DATA RECORDS -
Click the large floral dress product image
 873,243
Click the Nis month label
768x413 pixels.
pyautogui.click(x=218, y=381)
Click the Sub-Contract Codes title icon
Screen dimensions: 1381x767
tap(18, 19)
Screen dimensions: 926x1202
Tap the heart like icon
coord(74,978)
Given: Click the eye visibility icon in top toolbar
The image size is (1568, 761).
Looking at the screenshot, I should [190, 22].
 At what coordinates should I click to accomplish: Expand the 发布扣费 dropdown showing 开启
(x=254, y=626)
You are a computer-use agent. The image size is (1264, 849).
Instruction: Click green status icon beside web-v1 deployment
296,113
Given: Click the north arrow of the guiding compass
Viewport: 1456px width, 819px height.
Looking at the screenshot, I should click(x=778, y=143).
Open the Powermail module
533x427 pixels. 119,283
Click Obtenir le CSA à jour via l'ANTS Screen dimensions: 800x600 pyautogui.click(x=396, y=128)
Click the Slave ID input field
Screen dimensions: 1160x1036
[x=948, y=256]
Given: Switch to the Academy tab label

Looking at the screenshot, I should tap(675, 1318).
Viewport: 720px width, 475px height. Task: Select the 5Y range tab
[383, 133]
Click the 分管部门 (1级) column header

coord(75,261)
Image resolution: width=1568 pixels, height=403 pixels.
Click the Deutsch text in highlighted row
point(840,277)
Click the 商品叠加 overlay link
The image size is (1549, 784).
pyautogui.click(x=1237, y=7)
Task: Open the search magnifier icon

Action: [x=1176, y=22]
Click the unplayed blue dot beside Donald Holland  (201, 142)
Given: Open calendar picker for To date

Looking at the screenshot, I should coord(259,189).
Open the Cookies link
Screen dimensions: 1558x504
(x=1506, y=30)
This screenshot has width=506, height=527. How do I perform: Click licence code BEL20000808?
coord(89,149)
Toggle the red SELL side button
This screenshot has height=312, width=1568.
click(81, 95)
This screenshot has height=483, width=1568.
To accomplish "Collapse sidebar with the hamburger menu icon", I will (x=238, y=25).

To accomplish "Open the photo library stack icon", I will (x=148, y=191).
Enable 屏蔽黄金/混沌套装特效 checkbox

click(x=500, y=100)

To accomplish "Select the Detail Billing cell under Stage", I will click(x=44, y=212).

WHAT THE TASK REQUIRES - Everything in the material above needs to be transcribed exactly.

THE ANSWER -
Click the large floral dress product image
 873,243
Click the Nis month label
768x413 pixels.
pyautogui.click(x=218, y=381)
Click the Sub-Contract Codes title icon
Screen dimensions: 1381x767
tap(18, 19)
Screen dimensions: 926x1202
Tap the heart like icon
coord(74,978)
Given: Click the eye visibility icon in top toolbar
The image size is (1568, 761).
Looking at the screenshot, I should [190, 22].
 At what coordinates should I click to accomplish: Expand the 发布扣费 dropdown showing 开启
(x=254, y=626)
You are a computer-use agent. The image size is (1264, 849).
Instruction: Click green status icon beside web-v1 deployment
296,113
Given: Click the north arrow of the guiding compass
Viewport: 1456px width, 819px height.
Looking at the screenshot, I should click(x=778, y=143).
Open the Powermail module
533x427 pixels. 119,283
Click Obtenir le CSA à jour via l'ANTS Screen dimensions: 800x600 pyautogui.click(x=396, y=128)
Click the Slave ID input field
Screen dimensions: 1160x1036
[x=948, y=256]
Given: Switch to the Academy tab label

Looking at the screenshot, I should tap(675, 1318).
Viewport: 720px width, 475px height. Task: Select the 5Y range tab
[383, 133]
Click the 分管部门 (1级) column header

coord(75,261)
Image resolution: width=1568 pixels, height=403 pixels.
Click the Deutsch text in highlighted row
point(840,277)
Click the 商品叠加 overlay link
The image size is (1549, 784).
pyautogui.click(x=1237, y=7)
Task: Open the search magnifier icon

Action: [x=1176, y=22]
Click the unplayed blue dot beside Donald Holland  (201, 142)
Given: Open calendar picker for To date

Looking at the screenshot, I should coord(259,189).
Open the Cookies link
Screen dimensions: 1558x504
(x=1506, y=30)
This screenshot has width=506, height=527. How do I perform: Click licence code BEL20000808?
coord(89,149)
Toggle the red SELL side button
This screenshot has height=312, width=1568.
click(81, 95)
This screenshot has height=483, width=1568.
To accomplish "Collapse sidebar with the hamburger menu icon", I will (x=238, y=25).

To accomplish "Open the photo library stack icon", I will (x=148, y=191).
Enable 屏蔽黄金/混沌套装特效 checkbox

click(x=500, y=100)

To accomplish "Select the Detail Billing cell under Stage", I will click(x=44, y=212).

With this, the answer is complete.